In the riff (that I just showed you above), we have a series of tones that all begin at the note of, “E.” And, if you have a look at any music keys chart you’ll see pretty quick that “E Major,” has four sharps, but our riff doesn’t.

So that means our riff isn’t in the key of, “E Major,” it’s from the key of “E Minor.”

To prove the key of the idea you're practicing, visit and use their Scale Calculator to learn more specifically how any and every riff or a lick you play /practice can be analyzed properly.

The next thing that’s important, is understanding what the rhythmic beat structure is like. Ask yourself some simple questions about what the rhythm part is like regarding what you’re playing.

Things like… is the beat and the overall feel fairly consistent? Where does the feel of the notes get faster, or are there parts where the feel is slower?

How do you want to tap your foot? Is it more quickly, or does your foot want to tap at a moderate or even at a slow pace?

The riff example that we just played was VERY consistent. Except for at the end were it slowed down slightly. If you were to clap that feel, how would it sound?

Make a few judgment calls at this point, on whether the riff is made up of mostly eighth-notes, or does the riff have some quarter notes? I’ll give you a hint – this riff that I just played, is almost entirely made up of 8th notes, except at the very end - there’s two quarter-notes.

You don’t have to be an expert on rhythm to start asking these types of questions.
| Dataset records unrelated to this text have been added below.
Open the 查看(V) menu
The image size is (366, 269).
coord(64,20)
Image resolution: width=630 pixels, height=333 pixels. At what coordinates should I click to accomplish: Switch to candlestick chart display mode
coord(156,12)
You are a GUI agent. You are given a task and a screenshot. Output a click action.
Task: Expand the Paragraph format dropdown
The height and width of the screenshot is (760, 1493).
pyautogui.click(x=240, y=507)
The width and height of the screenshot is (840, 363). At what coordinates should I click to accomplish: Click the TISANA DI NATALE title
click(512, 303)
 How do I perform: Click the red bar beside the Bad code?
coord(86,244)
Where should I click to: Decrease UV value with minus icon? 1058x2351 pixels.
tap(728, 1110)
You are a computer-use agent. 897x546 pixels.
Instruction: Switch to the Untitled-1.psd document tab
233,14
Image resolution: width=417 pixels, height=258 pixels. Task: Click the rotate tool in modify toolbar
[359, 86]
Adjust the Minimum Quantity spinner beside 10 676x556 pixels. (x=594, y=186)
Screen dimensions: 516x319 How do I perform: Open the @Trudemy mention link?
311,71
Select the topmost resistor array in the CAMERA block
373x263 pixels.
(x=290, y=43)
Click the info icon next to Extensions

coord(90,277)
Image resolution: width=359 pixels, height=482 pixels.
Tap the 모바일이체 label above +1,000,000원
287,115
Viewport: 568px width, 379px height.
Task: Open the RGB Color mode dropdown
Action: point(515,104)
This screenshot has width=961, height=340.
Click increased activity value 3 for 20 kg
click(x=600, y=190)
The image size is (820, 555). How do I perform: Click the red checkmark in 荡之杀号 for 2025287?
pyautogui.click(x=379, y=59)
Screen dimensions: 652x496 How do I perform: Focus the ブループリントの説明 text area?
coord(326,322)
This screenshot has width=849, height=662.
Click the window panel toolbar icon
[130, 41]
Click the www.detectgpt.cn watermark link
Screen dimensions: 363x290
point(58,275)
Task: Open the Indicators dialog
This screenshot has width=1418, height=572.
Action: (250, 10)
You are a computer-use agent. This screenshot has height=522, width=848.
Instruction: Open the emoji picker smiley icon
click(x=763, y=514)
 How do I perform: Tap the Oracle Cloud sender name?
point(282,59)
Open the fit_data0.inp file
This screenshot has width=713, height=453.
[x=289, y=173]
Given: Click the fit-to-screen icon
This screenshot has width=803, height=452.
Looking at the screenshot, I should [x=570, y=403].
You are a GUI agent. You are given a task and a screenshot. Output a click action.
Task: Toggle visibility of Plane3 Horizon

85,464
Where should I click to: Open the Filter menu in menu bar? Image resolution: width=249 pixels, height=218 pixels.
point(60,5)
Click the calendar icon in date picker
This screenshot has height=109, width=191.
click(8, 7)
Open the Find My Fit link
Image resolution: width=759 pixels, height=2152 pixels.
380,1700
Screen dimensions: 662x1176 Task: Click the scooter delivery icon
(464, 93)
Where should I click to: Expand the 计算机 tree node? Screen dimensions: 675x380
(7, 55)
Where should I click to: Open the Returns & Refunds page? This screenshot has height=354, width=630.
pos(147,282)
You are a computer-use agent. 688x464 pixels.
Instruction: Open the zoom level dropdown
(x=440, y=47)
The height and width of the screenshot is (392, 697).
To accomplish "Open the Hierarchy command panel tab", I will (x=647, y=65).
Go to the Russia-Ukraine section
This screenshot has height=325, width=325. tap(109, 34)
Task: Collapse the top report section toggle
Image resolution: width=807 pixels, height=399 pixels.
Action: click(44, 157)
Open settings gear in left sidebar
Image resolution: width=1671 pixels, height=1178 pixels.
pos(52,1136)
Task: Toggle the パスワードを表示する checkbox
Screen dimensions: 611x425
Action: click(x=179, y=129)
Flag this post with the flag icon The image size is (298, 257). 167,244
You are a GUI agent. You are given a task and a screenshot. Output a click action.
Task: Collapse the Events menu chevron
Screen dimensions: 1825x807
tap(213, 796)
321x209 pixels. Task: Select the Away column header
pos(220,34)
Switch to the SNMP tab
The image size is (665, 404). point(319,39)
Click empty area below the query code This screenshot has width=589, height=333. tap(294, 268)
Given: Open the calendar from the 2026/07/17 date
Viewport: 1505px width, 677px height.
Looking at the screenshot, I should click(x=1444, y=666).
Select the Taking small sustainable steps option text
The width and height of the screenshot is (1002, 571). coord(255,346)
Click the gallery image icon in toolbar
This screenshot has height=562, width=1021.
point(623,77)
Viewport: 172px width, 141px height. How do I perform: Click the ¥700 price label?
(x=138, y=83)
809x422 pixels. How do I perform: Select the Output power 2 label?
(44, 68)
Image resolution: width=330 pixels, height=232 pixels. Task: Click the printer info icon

But, once you do begin paying attention to rhythm, you’ll find that your musical memory starts to get a whole lot wiser!

Once you’ve determined some ideas about your riffs; note structure, the key, the intervals, and the rhythm. 

Once you’ve made a few crib notes about the riff that you’re working on, the next step is to actually create a simple recording for documenting what you’re learning.

You can do this using your phone or you can do it on your iPad, or you can fire up an online web-app to record your ideas... I often use one that’s called, “”

This web-app will just use the microphone of your computer or your laptop to instantly record and then save whatever your computer microphone picks up.

It's very easy to use a web-app or mobile app for making a quick recording on your home computer.

Alright, so now let’s review how this new riff and licks system I’ve laid out here for you, actually functions and how you can integrate it into your daily routine.

Step one: Once you’ve got your riff organized, immediately take some extra time to become more fully aware of the notes that are involved with the part.

Use fret-board diagram paper, and TAB paper to jot down the notes and their locations. Then, once you’ve got all the notes labeled, have a look at a key signatures chart, or use the interactive scale calc. over at to figure out your scale.

Step two: Spend some time focusing on the rhythm and the beat structure of your riff or your lick. Make some determinations about the timing to help you better remember what specifically is involved with the rhythm structure of your riff or lick…

Step three: Finally, record your idea and make a quick MP3 of what it is you’ve been practicing...

This entire method (if you use it), will go a long way in helping you to better understand where you’re at when you first start practicing any new idea.